Now I know how documentary provocateur Michael Moore felt after Election 2004. I have a sense of
how all Democrats and liberals felt when they dreaded four more years of George
W. Bush, the same wrath which voters voiced throughout the 33rd
Congressional District.
The title of this post comes from the final scenes of Martin
Scorsese’s film “The Departed.” Irish Mob boss Frank Costello (played by Jack
Nicholson) gets cornered in a state police cross-fire, which younger mobster
and mole Connie Sullivan (Matt Damon) was supposed to head off. The acolyte had
learned that Costello was an FBI mole, and the plots of double-dealing doubled over,
with Costello shot and down in the back of his car, moaning: “What the h----
happened?” Then the disillusioned Sullivan finishes him off.
Here’s a healthy take on the “morning after”:
n
Voters, rich and poor alike, cannot be bought.
All the money in the world will not massage a message which is missing real
substance, or does not promise more goodies from the government for those who
depend on the government. A solid message of debt and deficit reduction means
nothing for the man or woman who does not have a job, who cannot look past the
grim present into a calm of even smiling future.
n
The electorate has grown increasingly volatile,
with one slew of candidates thrown out in place of another in every election
cycle, yet neither major party, neither its leaders nor its acolytes, will pull
the trigger to cut the spending, curb the entitlements, and diminish the
over-extended prestige of this country.
n
The “Tea Party” message is getting watered down,
even though the platform of returning our government back to its constitutional
principles would solve many problems. Two years ago, many of the same Tea Party
supporters stood out on the curb waving the “Do Not Tread on Me!” flags, yet
when I told one of the attendees that
this country needs to curb entitlements, she balked, saying that anyone over 70
should retire with all that the government promises. Another member standing on
the sidewalk wanted to lecture me about his frustration with local police could
not remove a dead bird from the street. The same kind of “Occupy Wall Street”

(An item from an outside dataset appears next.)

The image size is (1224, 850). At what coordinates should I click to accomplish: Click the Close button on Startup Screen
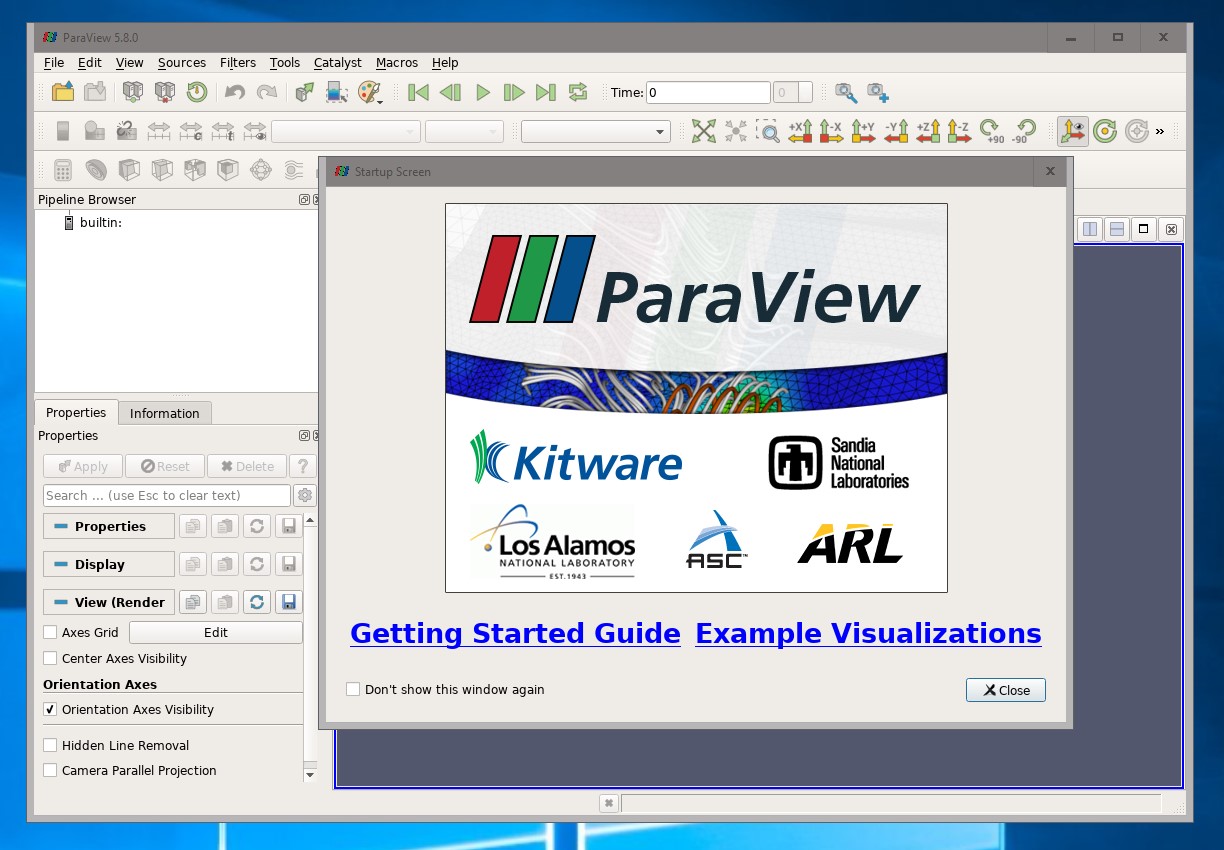1005,690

rage of blame without a name bubbled over on Torrance Blvd. I am tired of
people getting angry because they feel betrayed while still betraying their own
principles. All in all, the tea tasted watered down: one more group of people
who want to cut the spending, but not their
spending.
n
The moment-modern media has made an indelible
mark on our platforms and our politics. One stray remark about abortion and rape
helped kill potential GOP pick-ups in Missouri and Indiana. From Twitter to FaceBook, from the Internet to
the blogophere, the opinions of the many, whether reasoned or rationed, are
driving this nation’s discourse. The voters, the commentators, and the
political elites cannot paper over missteps which get hammered at length in
easy, breezy private media. Still, no one has commented how corrosive, if not
corrective, the influence of instantaneous media has become.
n
People are looking for safety and security in a
world that is still shaking. 9-11 gave George W. Bush free reign not to rein in
spending or military ventures. From easy credit to easy invasions in the Middle
East, all of this power unrestrained has made us worse off, less secure.
Freedom is an afterthought if your choices are a split baby between bad and
worse. Fiscal discipline means nothing if government remains undisciplined with
our money, or careless when caring for our rights or securing our borders.
n
The polling was not as accurate as one would
have assumed. How many statistics indicated that Romney has a slight lead in
certain swing states, only to seem the melt away into a bare Obama resurgence?
So much information was misinformation.
Obama has been reelected. Waxman
is still in office. One side feels betrayed, done in by the very people whom
they trusted would carry the day, including New Jersey Governor Chris Christie
for praising Obama following Superstorm Sandy. Still, the fish are swimming,
and the birds are singing. Life goes on. I am still breathing, at peace notwithstanding
the unwanted outcomes. What happens in the White House or in the state house
does not have to hurt the peace and prosperity in my own. Perhaps if we stop trusting
the minute-by-minute and rest in the moment, we can stop asking “what happened”
and pay attention to what’s happening now.